I shall speak briefly to Amendment 177—the one amendment to which no one has spoken—and seek the Government’s response. We all accept that the strength of our higher education and research institutions will be central to the health of our economy and vitality of our society. As we look towards a post-Brexit world, the role of research in driving innovation, investment and well-being will surely assume greater significance. The capacity of research institutions to act with autonomy and independence will be key to their success.

The Government’s amendments, as I have already said, rightly respond to concerns raised about the need to embed the principle of institutional autonomy more firmly within the Bill.
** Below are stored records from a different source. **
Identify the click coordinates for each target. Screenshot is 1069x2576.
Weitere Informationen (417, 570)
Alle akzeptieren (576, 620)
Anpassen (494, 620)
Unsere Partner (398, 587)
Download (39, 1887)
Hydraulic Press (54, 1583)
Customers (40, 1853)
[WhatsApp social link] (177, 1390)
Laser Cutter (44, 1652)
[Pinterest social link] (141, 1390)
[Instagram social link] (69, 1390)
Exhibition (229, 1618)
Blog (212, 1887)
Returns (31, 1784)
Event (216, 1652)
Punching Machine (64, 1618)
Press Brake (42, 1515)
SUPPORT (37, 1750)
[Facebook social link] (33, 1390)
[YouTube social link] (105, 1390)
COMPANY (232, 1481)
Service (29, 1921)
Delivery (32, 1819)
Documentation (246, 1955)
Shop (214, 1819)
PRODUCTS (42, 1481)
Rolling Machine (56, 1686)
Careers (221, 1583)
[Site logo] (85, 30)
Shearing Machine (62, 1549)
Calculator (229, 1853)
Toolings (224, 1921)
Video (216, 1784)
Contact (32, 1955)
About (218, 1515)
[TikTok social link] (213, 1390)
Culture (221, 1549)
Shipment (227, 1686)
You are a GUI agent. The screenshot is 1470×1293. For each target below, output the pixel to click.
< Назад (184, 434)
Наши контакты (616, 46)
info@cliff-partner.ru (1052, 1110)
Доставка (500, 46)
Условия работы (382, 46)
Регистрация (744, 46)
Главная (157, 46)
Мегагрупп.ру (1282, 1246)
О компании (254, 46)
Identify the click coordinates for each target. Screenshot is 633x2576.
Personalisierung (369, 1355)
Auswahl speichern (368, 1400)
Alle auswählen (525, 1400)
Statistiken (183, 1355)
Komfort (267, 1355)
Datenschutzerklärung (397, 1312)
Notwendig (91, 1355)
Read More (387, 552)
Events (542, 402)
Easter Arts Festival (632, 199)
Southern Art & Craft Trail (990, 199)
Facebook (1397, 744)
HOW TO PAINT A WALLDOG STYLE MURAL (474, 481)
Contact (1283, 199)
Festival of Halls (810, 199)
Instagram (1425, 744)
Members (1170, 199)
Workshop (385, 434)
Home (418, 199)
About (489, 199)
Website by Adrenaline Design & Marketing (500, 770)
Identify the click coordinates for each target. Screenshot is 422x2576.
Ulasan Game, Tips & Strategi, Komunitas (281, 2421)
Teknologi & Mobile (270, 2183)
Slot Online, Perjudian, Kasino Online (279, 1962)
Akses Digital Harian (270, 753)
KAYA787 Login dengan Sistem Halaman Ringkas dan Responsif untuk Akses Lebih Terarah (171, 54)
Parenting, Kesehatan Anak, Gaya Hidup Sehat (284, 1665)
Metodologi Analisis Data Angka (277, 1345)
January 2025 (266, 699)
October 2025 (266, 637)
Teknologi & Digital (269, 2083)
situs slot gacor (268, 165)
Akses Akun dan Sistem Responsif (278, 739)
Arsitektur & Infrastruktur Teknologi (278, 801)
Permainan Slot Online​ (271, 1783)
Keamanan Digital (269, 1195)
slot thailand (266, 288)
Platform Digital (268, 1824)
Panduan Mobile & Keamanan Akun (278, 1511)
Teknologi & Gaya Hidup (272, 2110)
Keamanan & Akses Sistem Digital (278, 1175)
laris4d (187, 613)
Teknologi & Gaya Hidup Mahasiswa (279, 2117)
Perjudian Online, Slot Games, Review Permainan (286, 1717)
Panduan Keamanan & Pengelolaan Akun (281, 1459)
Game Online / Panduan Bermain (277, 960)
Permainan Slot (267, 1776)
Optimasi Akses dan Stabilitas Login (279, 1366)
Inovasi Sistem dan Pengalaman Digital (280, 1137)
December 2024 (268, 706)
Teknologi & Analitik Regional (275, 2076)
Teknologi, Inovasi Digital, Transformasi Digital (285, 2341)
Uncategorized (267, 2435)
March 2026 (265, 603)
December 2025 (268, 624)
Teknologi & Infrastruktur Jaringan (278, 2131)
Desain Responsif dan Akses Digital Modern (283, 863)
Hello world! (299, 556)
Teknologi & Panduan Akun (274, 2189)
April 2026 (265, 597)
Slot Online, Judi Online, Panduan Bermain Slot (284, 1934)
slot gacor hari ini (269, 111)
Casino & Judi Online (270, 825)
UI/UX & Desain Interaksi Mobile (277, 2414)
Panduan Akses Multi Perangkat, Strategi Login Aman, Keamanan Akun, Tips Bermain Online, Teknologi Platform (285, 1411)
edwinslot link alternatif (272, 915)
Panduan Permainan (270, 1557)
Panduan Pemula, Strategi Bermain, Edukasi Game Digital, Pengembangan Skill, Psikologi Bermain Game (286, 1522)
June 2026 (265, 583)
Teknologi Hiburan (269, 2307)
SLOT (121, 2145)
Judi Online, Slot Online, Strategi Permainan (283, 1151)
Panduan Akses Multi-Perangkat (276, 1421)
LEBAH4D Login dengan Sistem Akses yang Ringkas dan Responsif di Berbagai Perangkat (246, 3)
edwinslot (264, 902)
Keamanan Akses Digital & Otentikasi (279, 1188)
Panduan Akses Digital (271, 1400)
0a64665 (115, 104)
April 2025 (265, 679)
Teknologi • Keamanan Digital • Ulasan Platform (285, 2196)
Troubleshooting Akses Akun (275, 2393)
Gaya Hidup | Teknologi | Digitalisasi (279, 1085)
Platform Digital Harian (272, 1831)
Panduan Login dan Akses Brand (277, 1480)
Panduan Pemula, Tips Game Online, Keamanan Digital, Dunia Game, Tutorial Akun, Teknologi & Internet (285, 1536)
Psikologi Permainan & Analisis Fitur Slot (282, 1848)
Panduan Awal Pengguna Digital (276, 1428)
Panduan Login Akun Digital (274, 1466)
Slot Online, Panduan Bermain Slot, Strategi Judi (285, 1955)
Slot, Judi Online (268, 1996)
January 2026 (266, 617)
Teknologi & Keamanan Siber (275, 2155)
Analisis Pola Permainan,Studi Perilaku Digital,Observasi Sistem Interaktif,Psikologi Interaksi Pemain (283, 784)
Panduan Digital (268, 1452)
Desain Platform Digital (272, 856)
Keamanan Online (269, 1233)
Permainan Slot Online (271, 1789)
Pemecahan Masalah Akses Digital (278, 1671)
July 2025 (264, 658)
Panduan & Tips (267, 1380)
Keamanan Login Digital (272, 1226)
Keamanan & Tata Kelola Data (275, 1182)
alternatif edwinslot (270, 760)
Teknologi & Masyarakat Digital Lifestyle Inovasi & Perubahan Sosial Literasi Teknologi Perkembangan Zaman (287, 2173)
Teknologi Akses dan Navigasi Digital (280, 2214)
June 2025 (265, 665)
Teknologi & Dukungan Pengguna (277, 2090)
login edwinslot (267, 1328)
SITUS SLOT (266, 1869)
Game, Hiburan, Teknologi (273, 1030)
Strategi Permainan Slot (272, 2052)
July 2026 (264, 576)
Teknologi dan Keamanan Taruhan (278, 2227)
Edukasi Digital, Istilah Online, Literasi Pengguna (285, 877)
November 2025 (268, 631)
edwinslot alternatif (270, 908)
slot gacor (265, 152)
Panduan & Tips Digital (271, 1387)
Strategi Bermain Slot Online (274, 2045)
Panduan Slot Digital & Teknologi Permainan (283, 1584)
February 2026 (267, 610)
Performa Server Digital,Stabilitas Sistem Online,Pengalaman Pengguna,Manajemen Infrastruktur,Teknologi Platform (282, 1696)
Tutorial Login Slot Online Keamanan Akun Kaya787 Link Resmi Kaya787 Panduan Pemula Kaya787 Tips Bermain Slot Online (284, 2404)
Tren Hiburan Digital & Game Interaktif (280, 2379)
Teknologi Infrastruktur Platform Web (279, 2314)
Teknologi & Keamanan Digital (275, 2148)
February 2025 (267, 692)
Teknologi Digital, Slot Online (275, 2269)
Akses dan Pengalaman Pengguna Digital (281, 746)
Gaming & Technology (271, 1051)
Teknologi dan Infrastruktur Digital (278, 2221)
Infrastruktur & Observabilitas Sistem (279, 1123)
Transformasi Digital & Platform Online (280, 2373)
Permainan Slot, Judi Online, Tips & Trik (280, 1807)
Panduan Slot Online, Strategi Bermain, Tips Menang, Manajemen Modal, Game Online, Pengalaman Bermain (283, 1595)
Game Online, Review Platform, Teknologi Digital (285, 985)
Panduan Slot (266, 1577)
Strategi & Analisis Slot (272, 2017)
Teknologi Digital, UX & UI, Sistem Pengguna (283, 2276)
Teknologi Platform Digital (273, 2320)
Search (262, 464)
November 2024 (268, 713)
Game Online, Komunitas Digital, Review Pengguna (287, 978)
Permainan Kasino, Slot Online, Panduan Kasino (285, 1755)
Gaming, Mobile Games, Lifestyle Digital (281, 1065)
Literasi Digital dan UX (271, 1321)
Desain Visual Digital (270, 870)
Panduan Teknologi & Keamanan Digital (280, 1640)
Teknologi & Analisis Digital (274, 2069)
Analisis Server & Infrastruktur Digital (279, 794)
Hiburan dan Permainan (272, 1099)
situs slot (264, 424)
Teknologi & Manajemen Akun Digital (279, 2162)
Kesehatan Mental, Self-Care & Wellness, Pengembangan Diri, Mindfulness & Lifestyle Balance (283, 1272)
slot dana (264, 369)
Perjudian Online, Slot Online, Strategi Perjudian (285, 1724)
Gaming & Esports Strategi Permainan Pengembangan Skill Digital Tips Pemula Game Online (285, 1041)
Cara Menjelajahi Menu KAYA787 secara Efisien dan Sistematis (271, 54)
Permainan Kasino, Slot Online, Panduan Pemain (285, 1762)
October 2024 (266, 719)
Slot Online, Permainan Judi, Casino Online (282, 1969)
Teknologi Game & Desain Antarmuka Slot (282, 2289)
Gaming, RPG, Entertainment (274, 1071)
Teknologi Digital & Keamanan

Why, therefore, have the Government not accepted Amendment 177 or brought forward their own version of it?

The Government did respond to arguments about autonomy in relation to the OfS. We welcomed their amendments and signed up to them—they are now in the Bill—such as that on,

“the institutional autonomy of English higher education providers”.

Yet as it stands, UKRI has no such duty, despite the extensive influence and engagement—indirect and direct—that it will have with higher education providers under the new system. We accept that UKRI is not a regulator, but its role is instrumental. It is bound to be engaged in discussions with institutions and bodies that are in a different sector from the institutional autonomy provided by the Secretary of State and the OfS.

That is an asymmetry that I regret. Could the noble Lord, when he comes to respond, at least give us some solace by accepting that, although it may be too late to amend the Bill at this stage, the institutional autonomy issue percolates through to research, is important to the institutions that will be working with the research councils and UKRI post-implementation of the Bill, and is something which the Government should address at some point, whether through memorandums of understanding or by guidance?